Goal of the exercise
Produce a word-for-word copy of the lines from the one that contains "Instruction: Click the back navigation arrow" to the final line of the data below, with all pictures dropped.

Entries provided
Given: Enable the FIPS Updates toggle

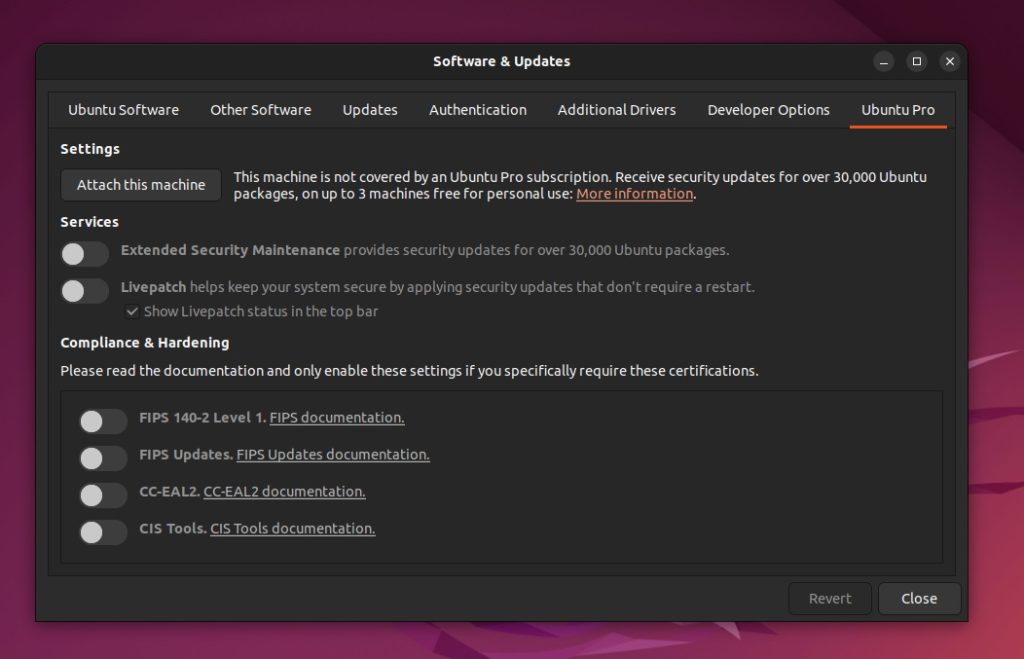Looking at the screenshot, I should [103, 458].
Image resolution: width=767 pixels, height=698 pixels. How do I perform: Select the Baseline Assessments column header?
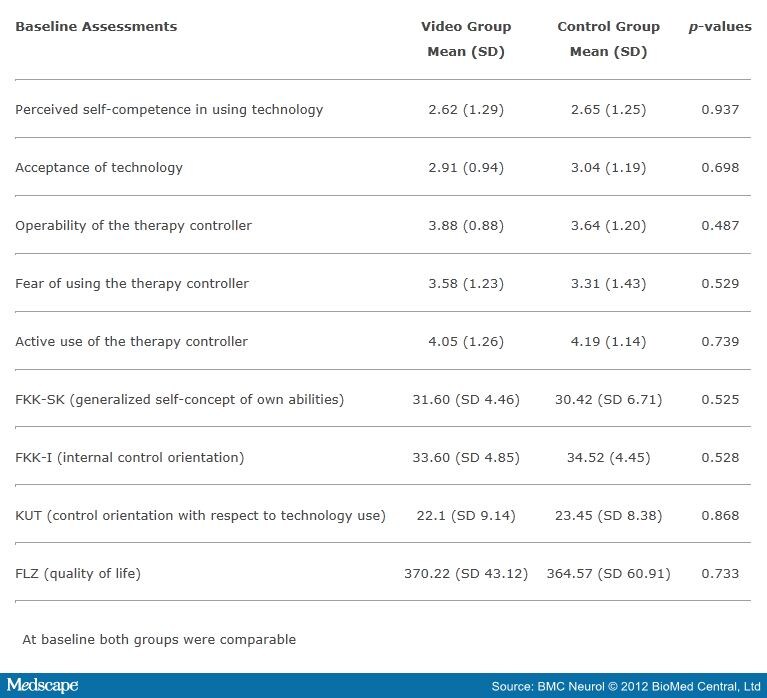[x=96, y=27]
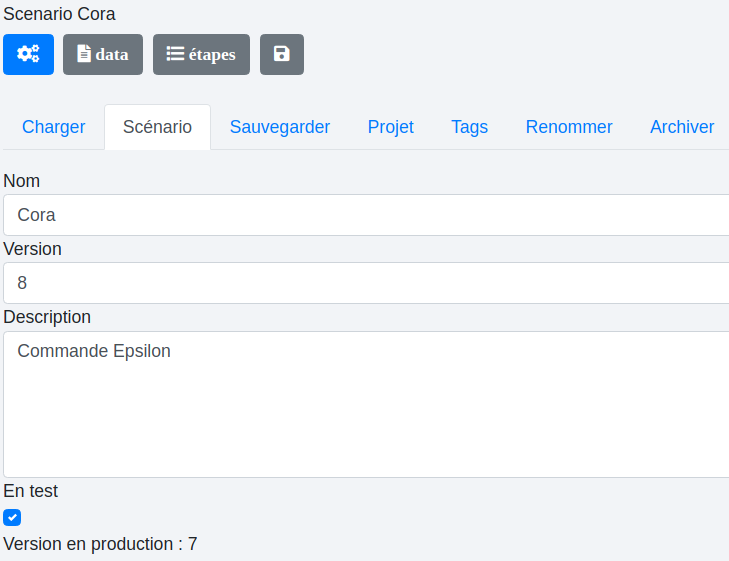Open the Sauvegarder tab
The width and height of the screenshot is (729, 561).
pos(279,127)

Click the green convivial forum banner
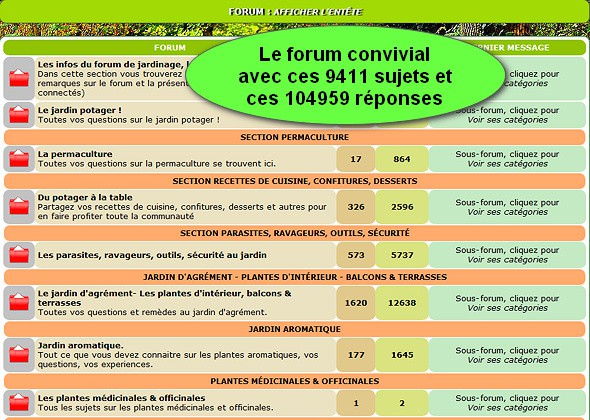pos(345,75)
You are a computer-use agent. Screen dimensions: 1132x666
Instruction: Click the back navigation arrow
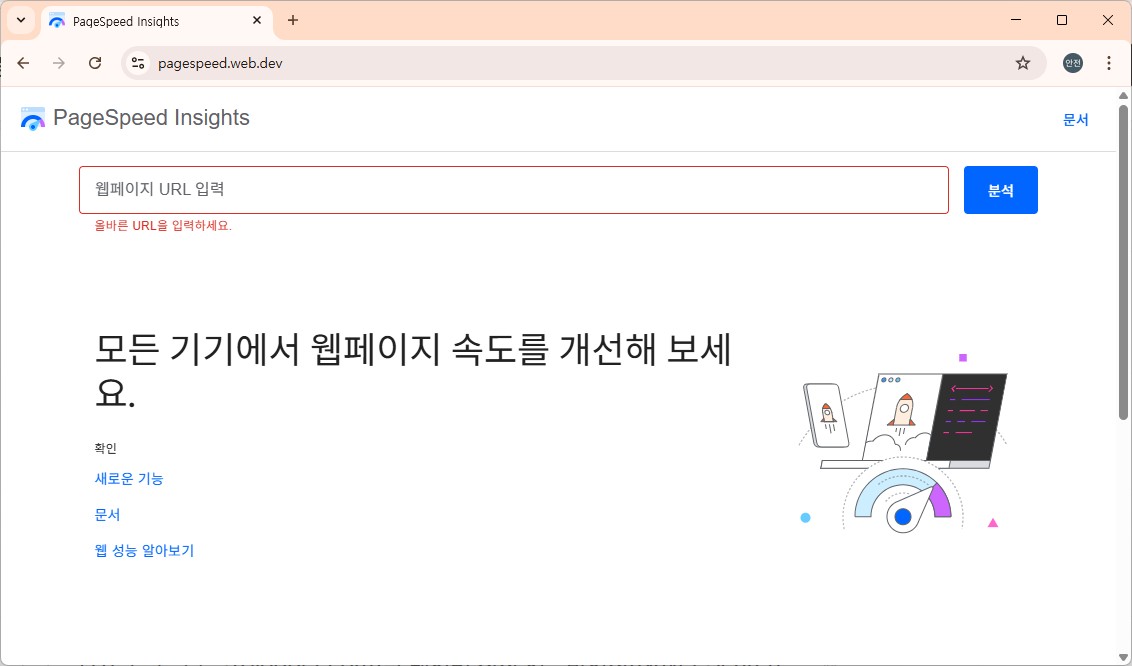tap(23, 62)
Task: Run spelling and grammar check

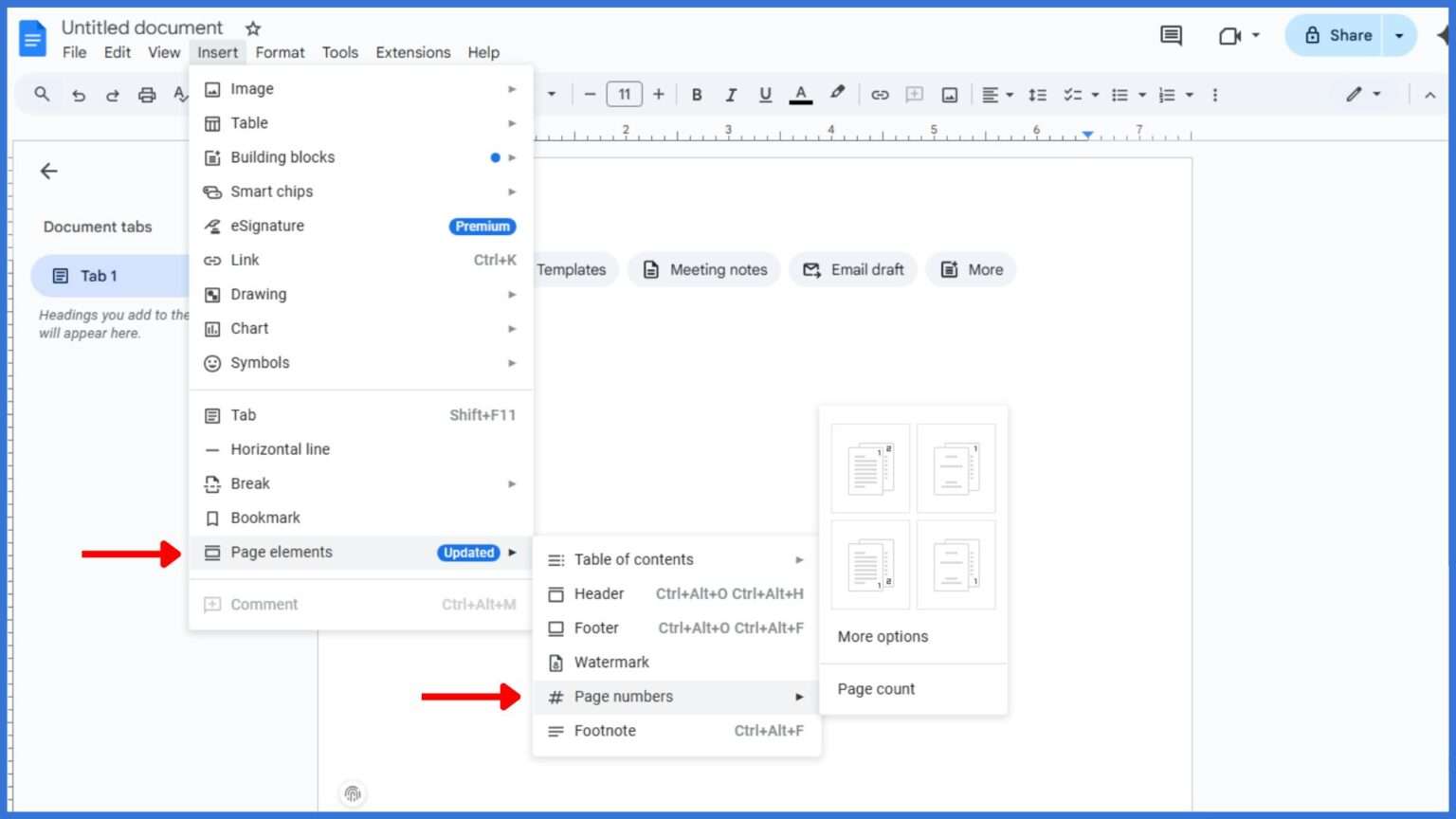Action: (180, 94)
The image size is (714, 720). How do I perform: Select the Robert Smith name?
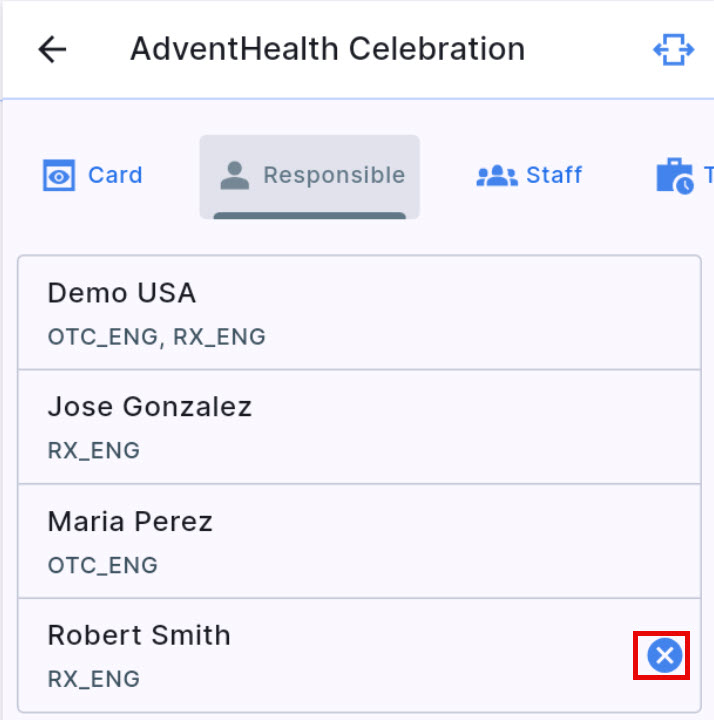139,635
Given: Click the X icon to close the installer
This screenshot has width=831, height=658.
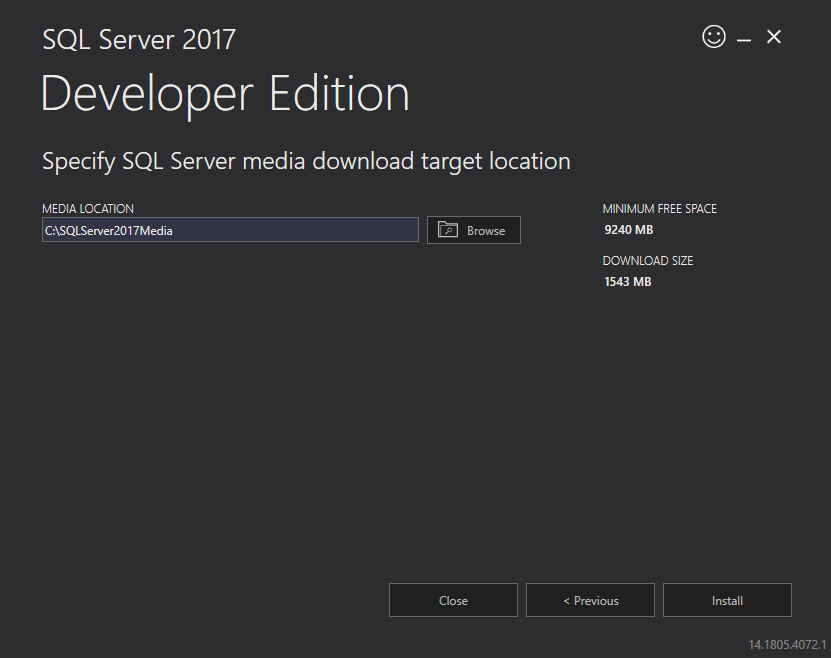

Task response
Instruction: Click the back navigation arrow
tap(23, 62)
Task: Run spelling and grammar check

Action: (180, 94)
The image size is (714, 720). How do I perform: Select the Robert Smith name?
139,635
Given: Click the X icon to close the installer
This screenshot has width=831, height=658.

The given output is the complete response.